Kotra Industries - Lack of Excitement; Downgrade to SELL

Price Target: 
Price Call: 
Last Price: 
-0.60 (10.91%)
  • D/G to SELL from Neutral, new MYR4.90 TP from MYR6.26, 13% downside and c.4% yield. 3QFY23 (Jun) earnings came in above our and Street’s expectations thanks to the pick-up in export sales and demand surge for prescription pharmaceutical products locally. The current valuation of 12x FY24F P/E – 0.6SD above Kotra Industries’ pre-COVID-19 5-year historical average mean of 11x – is on a normalised earnings growth outlook. Our TP incorporate an ESG premium of 6%, as Kotra’s ESG score is above our country median.
  • Results overview. 3QFY23 core profit came in at of MYR17m (+5% YoY, -5% QoQ), bringing 9MFY23 core earnings to MYR55m, accounting for 82% and 82% of our and Street’s full-year estimates. The robust performance was driven by increases in export sales (+43% YoY) and surge in local demand for prescription pharmaceutical products. This was offset by a drop in supplement products sales domestically, bringing Kotra’s local sales segment down 3% YoY.

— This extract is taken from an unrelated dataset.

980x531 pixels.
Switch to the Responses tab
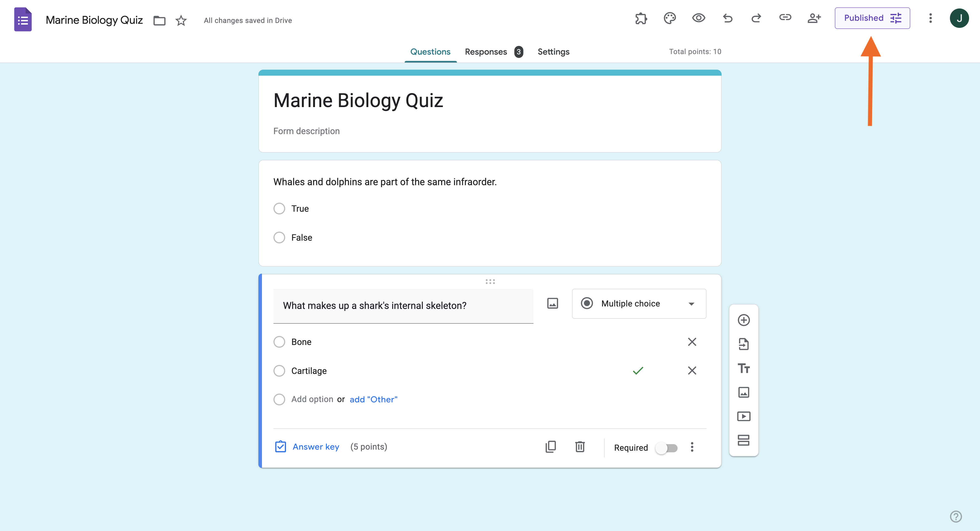(x=486, y=52)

  • Margins. 3QFY23 operating margin held up 3.2ppts QoQ to 29.9%, likely help by the easing of key raw material costs. This was offset by advertising & promotions spending in the export segment, as Kotra’s previous advertising plan was halted during the pandemic lockdowns.

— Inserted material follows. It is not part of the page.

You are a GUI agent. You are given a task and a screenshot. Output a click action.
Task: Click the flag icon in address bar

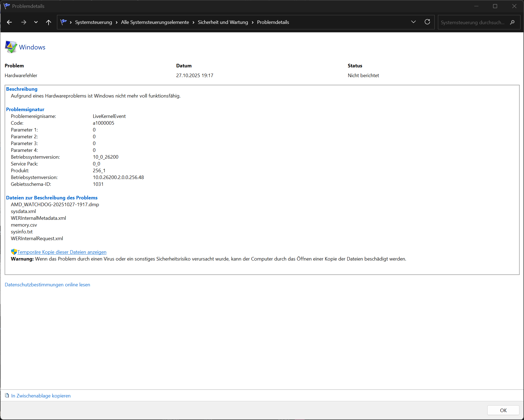(x=64, y=22)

  • Earnings estimate. We leave our earnings estimates unchanged, as we expect Kotra’s results to potentially taper off as it moves into 2HCY23 following the normalisation of medicine restocking activities.
  • Valuation. With consumer demand on the over-the-counter (OTC) products likely to normalise moving into 2HCY23, as risk of COVID-19 infections subside, we derive our FY24F target P/E of 10x from 0.5SD below Kotra’s pre-COVID-19 5-year historical mean of 11x. Our downgrade is premised on the current rich valuation of 12x FY24F earnings – 0.6SD above its pre- COVID-19 mean – and slowdown in growth as a result of sequential weaknesses in revenue growth from OTC sales moving forward. This is as concerns over drug shortages have been resolved post the easing of supply chain congestions. Our ESG score is now 3.3 from 3.2 previously after incorporating our latest ESG framework. As such, Kotra’s ESG premium is raised to 6% from 4% as its ESG score stands above the country median.
  • Key risks: Raw material price spikes, unfavourable government-imposed drug-pricing mechanisms, and MYR depreciation vs the USD.
  • ESG framework update. As there is now greater focus on the E pillar on critical climate change issues, we tweaked our ESG weightage. Henceforth, we assign a 50% weightage to the E pillar, followed by 25% each to the S and G pillars. See our 2 May thematic research for more details.